Monday, October 31, 2011

Bittersweet...

So, Daddy left yesterday! And I was a miserable mess. Seriously. I don't know how I drove Little Man and myself home from the Louisville airport. But, we made it. And, at home, well... I didn't even want to go home. I wanted to be anywhere but home! Needless to say, I was feeling horrible! This was so much worse than when he left the first time. I didn't have anyone here. The first time he left, we didn't really know what to expect. And, Matt was working, so I didn't get to see him 24/7 like I did this past month.  And, I was with my mom. And, let's face it those of you who have good relationships with your parents, we need them!  After spending all this time with him, and getting back to a complete family again, it was really, really tough to take him to the airport and leave. But, we did it. And, I was so sad... not just for myself, but more so for him. I thought about him having to be by himself all over again. As hard as it is for me, I still have Isaiah. I have Little Man to look after and take care of.  Well, those of you who have been in this situation, understand. Those last hours we got to spend with him before he had to leave are the best hours, but yet the worst hours.  Then, once the "good-bye" moment is over, you face reality... he's gone. We're separated by thousands of miles... and plane rides... and time zones. And, it is one of the hardest things I've ever had to do. Seriously. 

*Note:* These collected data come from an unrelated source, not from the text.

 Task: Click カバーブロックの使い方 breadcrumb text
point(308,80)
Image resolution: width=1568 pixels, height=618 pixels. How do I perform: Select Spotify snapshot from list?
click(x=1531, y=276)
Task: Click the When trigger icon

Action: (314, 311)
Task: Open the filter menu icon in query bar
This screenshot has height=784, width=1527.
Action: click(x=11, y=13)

So... I got home. Got a plane ticket (thanks Dad). Got on an airplane this morning at 7:00 a.m... and left. I went to Atlanta where my mom picked me up. Definitely last minute. Definitely spotaneous, but definitely needed! I didn't want to be home. And, since I had a choice not to be... I chose to visit my parents since they are driving back to Kentucky this weekend, I figured, why not go spend the week with them and just ride back with them. So, Isaiah and I got onto a 30-passenger airplane this morning... and flew to Georgia. I am so thankful for my parents and the ability to do this. And for cheap tickets. You can't drive to Georgia for the price of my plane ticket. So, here I sit. And, indeed my life is still bittersweet. I am so happy to be able to be here, but I miss my husband terribly. We got to take Isaiah Trick-or-Treating, and that moment was also bittersweet... sweet because it was so much fun and Isaiah was so cute, but bitter because Matt couldn't be here to go with us. 

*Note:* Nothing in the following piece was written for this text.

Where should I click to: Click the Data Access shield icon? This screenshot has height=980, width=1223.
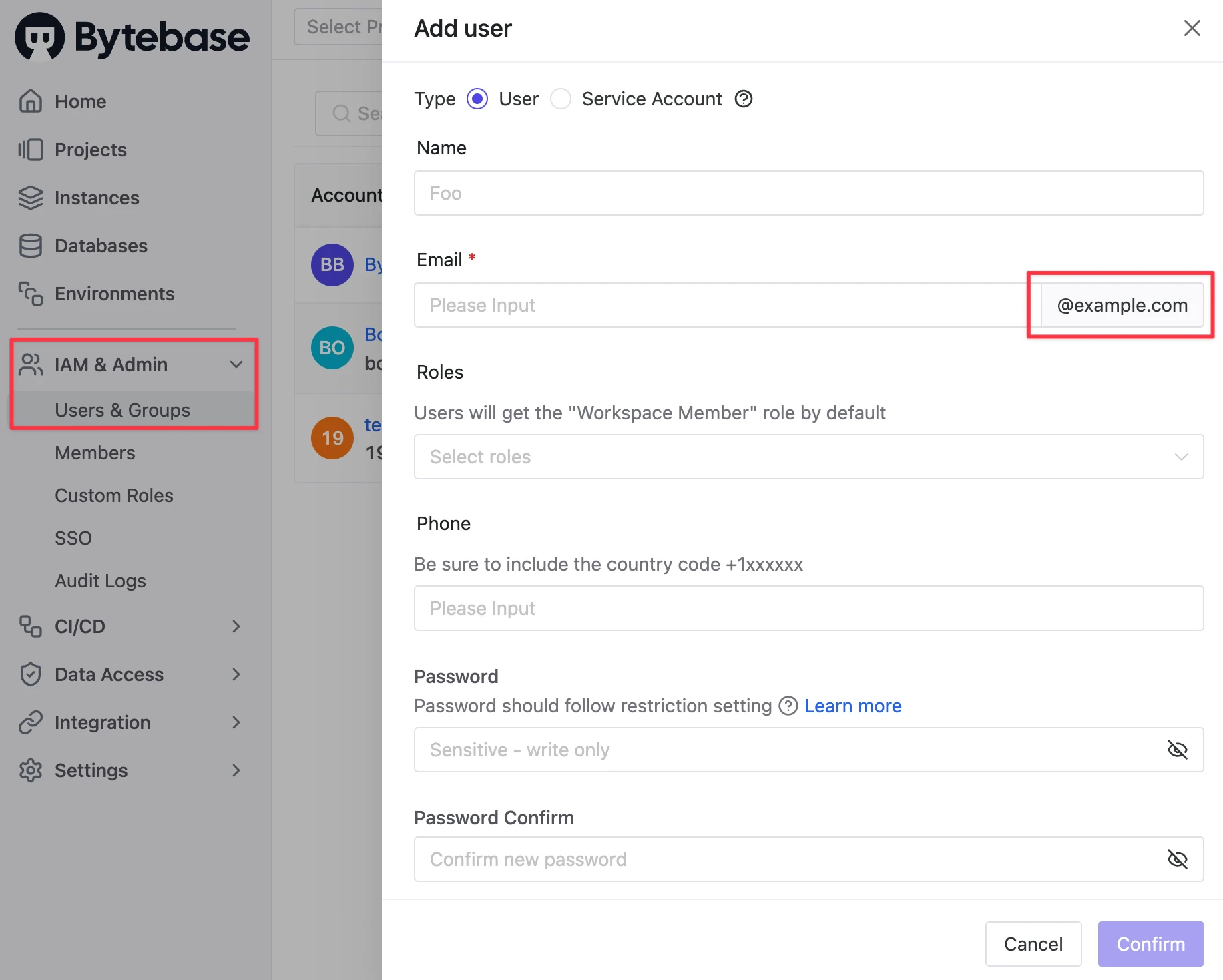pos(30,674)
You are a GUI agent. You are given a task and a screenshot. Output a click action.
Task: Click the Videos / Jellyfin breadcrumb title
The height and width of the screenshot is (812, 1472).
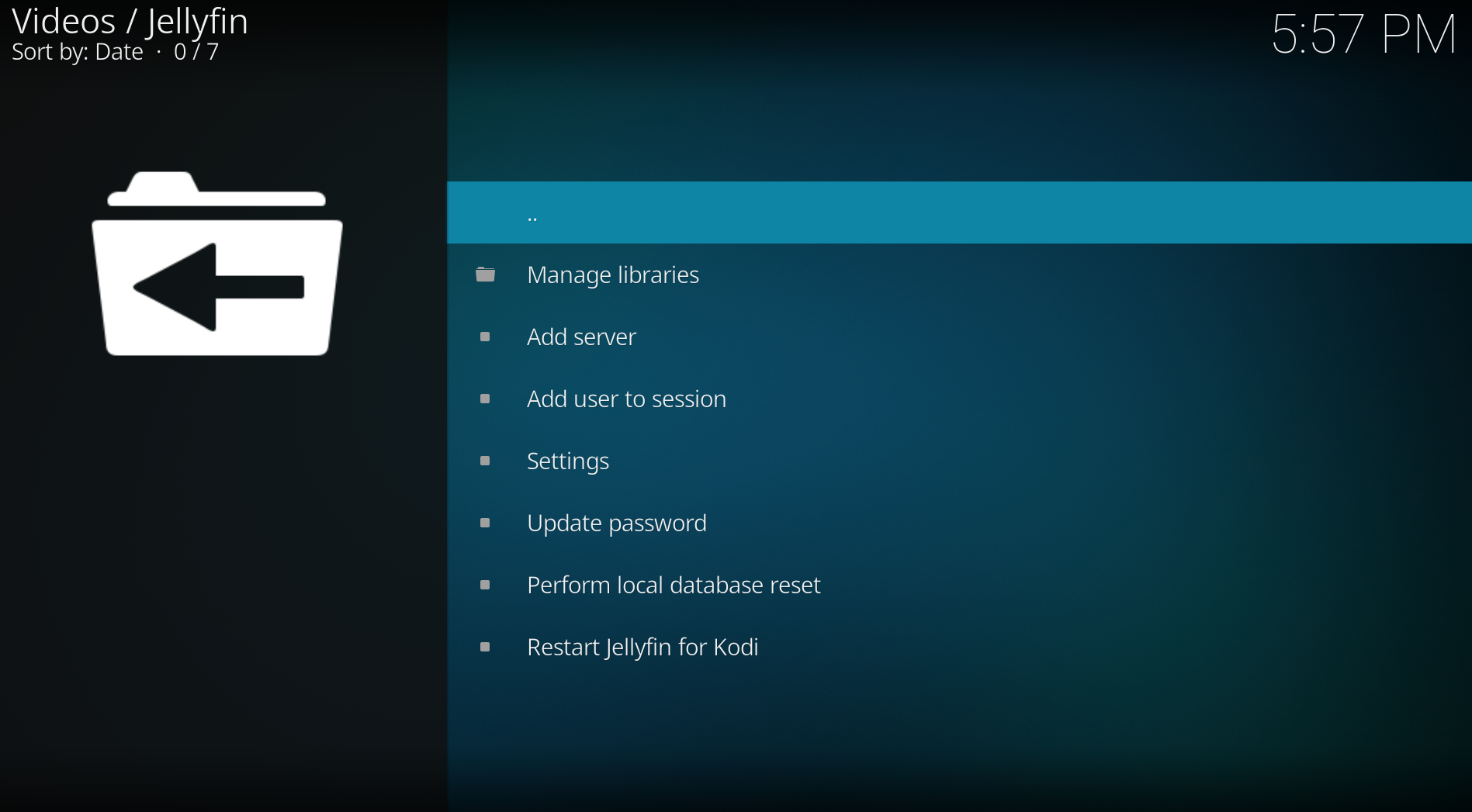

Daddy... we love you. And we are praying for you as you finish your journey there. We are proud of you for choosing to do this. Proud of you for being the Daddy and husband that you are. We will see you soon. And we will pray for you everyday.  Can't wait to talk to you when you get settled! 

So, Isaiah got to go Trick-or-Treating. And, he was the cutest monster out there tonight! And, at the last three houses, he finally got the hang of it!  So, here is mommy's little monster:



Oh, and he can even walk like a monster too:


Monday, October 10, 2011

Do Away With Dieting.

So I recently read an article featuring a lady who wants to "do away with dieting".  Her argument was that we (women) should just maintain healthy lifestyles. And... I must agree.  You see, our society puts so much emphasize on tall, thin, blonde women. Well, I have the blonde thing goin' for me... but I will never be tall or thin. I will most likely shrink from my 5'1" frame and I'll probably never weigh less than 125 lbs. I will always have a few stretch marks and freckles. My hair is a mess (daily).  My fingernails chip. My toes are not perfectly manicured.  I have a little jiggle (which will most likely get worse in the future). I wear glasses. And I DO NOT look perfectly made-up after a workout.  I am usually a mess. I usually have food stains on my clothes (thanks Little Man), hair in a messy bun, outfits that don't quite match, and shoes that have full contact with the ground. In other words, I will never look like this (except in my mind):

However, I am a mother. I am a wife. And, most importantly I am God's daughter.  I don't know about your god, but my God has a sense of creativity. He thought I should look like Hannah.  He designed me to carry and nurse babies. He designed me to be a perfect fit for my hubby (who, I must say is the best husband ever).  My God is amazing. He created me the way HE wanted. So, why "diet" and try to look like something we're not? I'm guilty too. I want those abs (ain't gonna happen). And I've tried eating salads for an entire week... ugh. So, my fellow women... you are beautiful the way you are!  Most of us could stand to lose a few lbs. (myself included), but the bottom line is, we were not created to look like Barbie. Don't measure yourself to that standard. And, most likely, if I looked like Barbie, I wouldn't be able to run with my baby, or dance with him, or play outside. I would NEVER straddle a fourwheeler in the outfit above... yikes! And, Little Man loves riding the fourwheeler. Oh, couldn't you just see me trying to squat to pick up Little Man's pacifier?! Double yikes! Imagine that walking through the grocery store!  With that said, I'm sure the hubby would love for me to walk around THE HOUSE in that outfit!